One-nation conservatism, also known as one-nationism or Tory democracy, is a form of British political conservatism and a variant of paternalistic conservatism. It advocates the "preservation of established institutions and traditional principles within a political democracy, in combination with social and economic programmes designed to benefit the ordinary person". According to this political philosophy, society should be allowed to develop in an organic way, rather than being engineered. It argues that members of society have obligations towards each other and particularly emphasises paternalism, meaning that those who are privileged and wealthy should pass on their benefits. It argues that this elite should work to reconcile the interests of all social classes, including labour and management, rather than identifying the good of society solely with the interests of the business class.

The descriptive phrase 'one-nation Tory' originated with Benjamin Disraeli (1804–1881), who served as the chief Conservative spokesman and became Prime Minister in February 1868. He devised it to appeal to working-class people, who he hoped would see it as a way to improve their lives via factory and health acts as well as greater protection for workers. The ideology featured heavily during Disraeli's two terms in government, during which considerable social reforms were passed by the Parliament of the United Kingdom. Towards the end of the 19th century, the Conservative Party moved away from paternalism in favour of free market capitalism. In the first half of the 20th century, fears of extremism saw a revival of one-nation Conservatism. The Conservative Party continued to espouse the philosophy throughout the post-war consensus from 1945. One-nation thinking influenced their tolerance of the Labour government's Keynesian intervention in the economy, formation of a welfare state and the National Health Service. Thanks to Iain Macleod, Edward Heath and Enoch Powell, special attention after 1950 was paid to one-nation conservatism that promised support for the poorer and working class elements in the Party coalition.

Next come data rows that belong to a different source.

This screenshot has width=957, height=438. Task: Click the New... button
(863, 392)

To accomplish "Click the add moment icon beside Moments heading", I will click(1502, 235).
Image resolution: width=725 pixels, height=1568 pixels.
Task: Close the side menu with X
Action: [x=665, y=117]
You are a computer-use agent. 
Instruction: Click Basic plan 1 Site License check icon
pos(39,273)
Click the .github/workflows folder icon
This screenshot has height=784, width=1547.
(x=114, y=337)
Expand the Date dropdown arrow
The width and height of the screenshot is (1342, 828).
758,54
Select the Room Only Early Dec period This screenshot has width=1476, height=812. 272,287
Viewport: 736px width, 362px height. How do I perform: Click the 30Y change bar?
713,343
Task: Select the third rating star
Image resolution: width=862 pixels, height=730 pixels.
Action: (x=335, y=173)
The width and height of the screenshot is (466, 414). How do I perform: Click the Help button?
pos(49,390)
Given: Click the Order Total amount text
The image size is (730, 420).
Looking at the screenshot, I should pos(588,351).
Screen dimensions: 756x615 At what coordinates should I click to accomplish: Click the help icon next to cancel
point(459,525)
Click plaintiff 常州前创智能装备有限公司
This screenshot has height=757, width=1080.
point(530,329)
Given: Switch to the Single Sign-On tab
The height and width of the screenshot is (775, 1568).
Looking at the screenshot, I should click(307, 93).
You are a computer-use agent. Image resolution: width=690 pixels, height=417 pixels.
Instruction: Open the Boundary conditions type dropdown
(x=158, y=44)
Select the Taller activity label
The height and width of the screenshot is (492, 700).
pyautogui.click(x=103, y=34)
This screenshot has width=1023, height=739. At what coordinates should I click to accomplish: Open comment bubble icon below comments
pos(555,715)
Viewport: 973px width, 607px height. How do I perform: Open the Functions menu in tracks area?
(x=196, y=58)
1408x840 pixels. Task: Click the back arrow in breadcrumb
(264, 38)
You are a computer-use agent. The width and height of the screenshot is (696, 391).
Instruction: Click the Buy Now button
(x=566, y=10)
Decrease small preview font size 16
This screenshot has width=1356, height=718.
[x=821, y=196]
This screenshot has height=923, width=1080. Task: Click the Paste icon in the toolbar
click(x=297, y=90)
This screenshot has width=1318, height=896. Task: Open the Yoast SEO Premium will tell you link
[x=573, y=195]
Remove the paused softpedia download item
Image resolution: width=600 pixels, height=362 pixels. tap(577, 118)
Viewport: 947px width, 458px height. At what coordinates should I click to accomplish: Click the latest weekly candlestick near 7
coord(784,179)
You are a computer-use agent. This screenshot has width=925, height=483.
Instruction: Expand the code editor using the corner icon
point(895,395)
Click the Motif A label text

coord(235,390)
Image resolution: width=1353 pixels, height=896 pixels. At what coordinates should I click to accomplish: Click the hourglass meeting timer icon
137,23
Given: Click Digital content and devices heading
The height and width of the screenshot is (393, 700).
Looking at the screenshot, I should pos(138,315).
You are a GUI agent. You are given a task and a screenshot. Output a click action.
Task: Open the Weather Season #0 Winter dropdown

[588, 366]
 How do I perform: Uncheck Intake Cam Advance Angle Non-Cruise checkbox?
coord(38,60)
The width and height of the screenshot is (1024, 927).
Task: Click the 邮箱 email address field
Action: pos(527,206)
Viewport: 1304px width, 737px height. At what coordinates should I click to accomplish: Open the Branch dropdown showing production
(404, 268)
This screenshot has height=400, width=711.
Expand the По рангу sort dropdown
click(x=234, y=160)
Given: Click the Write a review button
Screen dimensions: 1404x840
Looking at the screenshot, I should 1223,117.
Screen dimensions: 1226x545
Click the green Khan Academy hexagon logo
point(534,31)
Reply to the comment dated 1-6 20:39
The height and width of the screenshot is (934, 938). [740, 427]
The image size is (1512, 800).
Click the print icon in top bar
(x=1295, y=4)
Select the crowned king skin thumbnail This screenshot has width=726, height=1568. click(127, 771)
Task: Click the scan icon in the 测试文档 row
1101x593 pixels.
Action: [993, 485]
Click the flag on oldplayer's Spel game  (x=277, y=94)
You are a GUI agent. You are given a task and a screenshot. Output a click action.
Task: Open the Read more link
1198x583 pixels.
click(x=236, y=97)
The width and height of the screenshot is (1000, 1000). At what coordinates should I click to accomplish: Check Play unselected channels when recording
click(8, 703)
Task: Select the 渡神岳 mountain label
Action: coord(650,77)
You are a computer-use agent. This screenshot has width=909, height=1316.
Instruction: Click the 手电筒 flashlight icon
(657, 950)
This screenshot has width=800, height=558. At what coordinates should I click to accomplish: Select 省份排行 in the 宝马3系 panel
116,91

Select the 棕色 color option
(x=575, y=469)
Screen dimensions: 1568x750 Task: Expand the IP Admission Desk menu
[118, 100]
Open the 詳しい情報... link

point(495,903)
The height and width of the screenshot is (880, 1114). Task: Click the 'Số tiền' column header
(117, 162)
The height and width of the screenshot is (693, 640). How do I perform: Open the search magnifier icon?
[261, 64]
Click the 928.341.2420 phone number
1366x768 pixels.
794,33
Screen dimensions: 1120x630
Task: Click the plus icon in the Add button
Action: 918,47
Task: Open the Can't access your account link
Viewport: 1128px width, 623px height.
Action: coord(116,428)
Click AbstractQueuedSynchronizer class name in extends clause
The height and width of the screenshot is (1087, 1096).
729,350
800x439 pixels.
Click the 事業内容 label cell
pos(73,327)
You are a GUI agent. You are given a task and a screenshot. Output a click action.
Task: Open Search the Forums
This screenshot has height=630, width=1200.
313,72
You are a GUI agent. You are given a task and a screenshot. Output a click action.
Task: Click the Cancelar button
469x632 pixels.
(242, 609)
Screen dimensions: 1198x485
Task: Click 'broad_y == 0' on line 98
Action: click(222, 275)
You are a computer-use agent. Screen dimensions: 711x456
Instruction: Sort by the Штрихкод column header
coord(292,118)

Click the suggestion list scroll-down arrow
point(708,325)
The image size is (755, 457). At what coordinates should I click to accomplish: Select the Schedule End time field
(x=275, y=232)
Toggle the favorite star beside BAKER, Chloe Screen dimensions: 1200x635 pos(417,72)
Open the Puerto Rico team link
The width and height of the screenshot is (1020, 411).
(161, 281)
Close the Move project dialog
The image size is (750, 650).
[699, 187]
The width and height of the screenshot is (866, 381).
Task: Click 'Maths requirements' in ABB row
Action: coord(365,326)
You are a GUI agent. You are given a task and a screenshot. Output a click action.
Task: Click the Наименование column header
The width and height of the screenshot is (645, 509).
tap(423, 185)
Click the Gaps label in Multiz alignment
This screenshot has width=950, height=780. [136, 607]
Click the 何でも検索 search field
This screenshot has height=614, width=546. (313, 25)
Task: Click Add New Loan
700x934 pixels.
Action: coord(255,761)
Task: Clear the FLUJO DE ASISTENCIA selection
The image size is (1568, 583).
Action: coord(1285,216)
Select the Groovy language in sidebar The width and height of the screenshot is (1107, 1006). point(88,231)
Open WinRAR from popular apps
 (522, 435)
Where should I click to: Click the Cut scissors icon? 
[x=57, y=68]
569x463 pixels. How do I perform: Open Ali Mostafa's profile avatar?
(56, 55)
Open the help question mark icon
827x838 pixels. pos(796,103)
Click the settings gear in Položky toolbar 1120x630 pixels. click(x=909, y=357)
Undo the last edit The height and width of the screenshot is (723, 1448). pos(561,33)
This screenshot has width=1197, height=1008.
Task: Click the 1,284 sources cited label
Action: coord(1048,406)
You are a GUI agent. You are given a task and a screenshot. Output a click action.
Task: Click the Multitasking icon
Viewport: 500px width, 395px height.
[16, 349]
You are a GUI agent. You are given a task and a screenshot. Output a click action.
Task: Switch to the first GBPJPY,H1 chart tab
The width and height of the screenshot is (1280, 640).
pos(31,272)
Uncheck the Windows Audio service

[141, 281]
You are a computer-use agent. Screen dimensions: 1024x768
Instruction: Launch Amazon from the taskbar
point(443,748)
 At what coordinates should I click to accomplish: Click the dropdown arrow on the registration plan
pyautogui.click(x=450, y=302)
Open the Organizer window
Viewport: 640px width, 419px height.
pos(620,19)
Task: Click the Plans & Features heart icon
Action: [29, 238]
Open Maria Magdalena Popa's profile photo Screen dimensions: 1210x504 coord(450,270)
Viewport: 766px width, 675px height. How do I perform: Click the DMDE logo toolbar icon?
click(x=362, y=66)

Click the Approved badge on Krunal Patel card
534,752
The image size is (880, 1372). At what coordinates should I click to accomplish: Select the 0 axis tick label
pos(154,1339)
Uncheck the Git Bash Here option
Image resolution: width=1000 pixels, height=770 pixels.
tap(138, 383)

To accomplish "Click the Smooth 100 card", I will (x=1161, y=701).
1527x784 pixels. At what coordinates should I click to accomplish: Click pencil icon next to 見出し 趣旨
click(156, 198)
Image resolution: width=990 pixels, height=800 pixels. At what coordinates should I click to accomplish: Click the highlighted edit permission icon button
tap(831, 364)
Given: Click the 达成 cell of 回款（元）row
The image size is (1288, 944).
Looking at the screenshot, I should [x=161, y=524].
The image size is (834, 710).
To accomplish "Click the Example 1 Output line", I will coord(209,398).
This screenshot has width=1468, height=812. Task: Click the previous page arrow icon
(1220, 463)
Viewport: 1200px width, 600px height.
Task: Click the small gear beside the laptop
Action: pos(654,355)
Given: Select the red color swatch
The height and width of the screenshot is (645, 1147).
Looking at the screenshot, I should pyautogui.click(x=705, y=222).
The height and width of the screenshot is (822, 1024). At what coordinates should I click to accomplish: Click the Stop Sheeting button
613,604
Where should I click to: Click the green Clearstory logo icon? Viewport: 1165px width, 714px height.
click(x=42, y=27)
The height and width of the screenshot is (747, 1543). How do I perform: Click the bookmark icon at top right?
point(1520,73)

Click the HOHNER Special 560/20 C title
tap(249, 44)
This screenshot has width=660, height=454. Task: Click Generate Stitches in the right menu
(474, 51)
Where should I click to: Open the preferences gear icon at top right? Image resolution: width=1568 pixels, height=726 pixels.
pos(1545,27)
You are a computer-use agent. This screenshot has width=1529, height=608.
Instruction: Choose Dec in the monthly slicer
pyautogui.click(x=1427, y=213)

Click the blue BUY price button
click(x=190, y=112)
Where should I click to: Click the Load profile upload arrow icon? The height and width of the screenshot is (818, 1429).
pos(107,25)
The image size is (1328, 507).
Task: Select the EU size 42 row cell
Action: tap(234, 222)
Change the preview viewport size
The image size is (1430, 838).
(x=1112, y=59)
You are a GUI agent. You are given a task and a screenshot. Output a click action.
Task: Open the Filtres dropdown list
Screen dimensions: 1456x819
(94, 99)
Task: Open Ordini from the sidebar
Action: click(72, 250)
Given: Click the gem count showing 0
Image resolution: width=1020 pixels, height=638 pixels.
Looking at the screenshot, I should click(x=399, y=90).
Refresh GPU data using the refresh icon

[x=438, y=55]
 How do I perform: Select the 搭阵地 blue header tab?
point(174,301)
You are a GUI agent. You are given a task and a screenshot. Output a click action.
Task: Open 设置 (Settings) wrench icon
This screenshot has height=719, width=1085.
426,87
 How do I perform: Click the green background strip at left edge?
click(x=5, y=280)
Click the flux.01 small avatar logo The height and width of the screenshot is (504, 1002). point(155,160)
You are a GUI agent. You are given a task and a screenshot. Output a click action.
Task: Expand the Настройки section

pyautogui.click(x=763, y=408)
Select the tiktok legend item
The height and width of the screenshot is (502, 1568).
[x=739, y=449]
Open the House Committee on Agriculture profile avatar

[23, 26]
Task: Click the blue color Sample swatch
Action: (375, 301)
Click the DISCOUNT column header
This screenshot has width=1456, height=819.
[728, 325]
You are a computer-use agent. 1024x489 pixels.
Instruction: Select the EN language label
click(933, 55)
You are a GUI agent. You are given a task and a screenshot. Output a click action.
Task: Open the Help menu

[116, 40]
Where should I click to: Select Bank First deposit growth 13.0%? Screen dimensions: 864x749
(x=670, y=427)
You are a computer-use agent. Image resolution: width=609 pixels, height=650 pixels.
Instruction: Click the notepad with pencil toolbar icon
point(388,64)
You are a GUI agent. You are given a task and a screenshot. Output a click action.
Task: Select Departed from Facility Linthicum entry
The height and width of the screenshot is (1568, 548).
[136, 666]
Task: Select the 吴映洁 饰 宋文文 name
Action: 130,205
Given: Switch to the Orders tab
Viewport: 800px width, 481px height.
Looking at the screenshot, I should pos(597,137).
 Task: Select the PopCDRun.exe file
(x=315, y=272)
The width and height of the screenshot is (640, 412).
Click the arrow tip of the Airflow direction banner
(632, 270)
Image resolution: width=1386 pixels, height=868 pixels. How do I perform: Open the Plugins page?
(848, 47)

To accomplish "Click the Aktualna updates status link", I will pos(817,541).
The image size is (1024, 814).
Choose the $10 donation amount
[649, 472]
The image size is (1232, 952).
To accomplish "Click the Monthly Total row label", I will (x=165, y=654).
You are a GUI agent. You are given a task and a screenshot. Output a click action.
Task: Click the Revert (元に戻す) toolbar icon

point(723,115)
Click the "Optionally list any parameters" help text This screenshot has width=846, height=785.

Later years saw the rise of the New Right, espoused by leaders such as Margaret Thatcher. This strand of conservatism rejected one-nation thinking and attributed the country's social and economic troubles to the welfare state and Keynesian policies. In the 21st century, leaders of the Conservative Party revived the one-nation approach including David Cameron, Theresa May and Boris Johnson — although Johnson's position as a one-nation conservative has been heavily disputed.

== Political philosophy ==
One-nation conservatism was conceived by Benjamin Disraeli, a British Prime Minister of the Conservative Party, who outlines his political philosophy in two of his novels: Coningsby (1844), and Sybil (1845). Disraeli's conservatism proposed a paternalistic society with the social classes intact, but with the working class receiving support from the establishment. He emphasised the importance of social obligation rather than individualism. The phrase was coined because Disraeli feared a Britain divided into two nations, one of the rich and one of the poor, as a result of increased industrialisation and inequality. One-nation conservatism was his solution to this division, namely a system of measures to improve the lives of the people, provide social support and protect the working classes.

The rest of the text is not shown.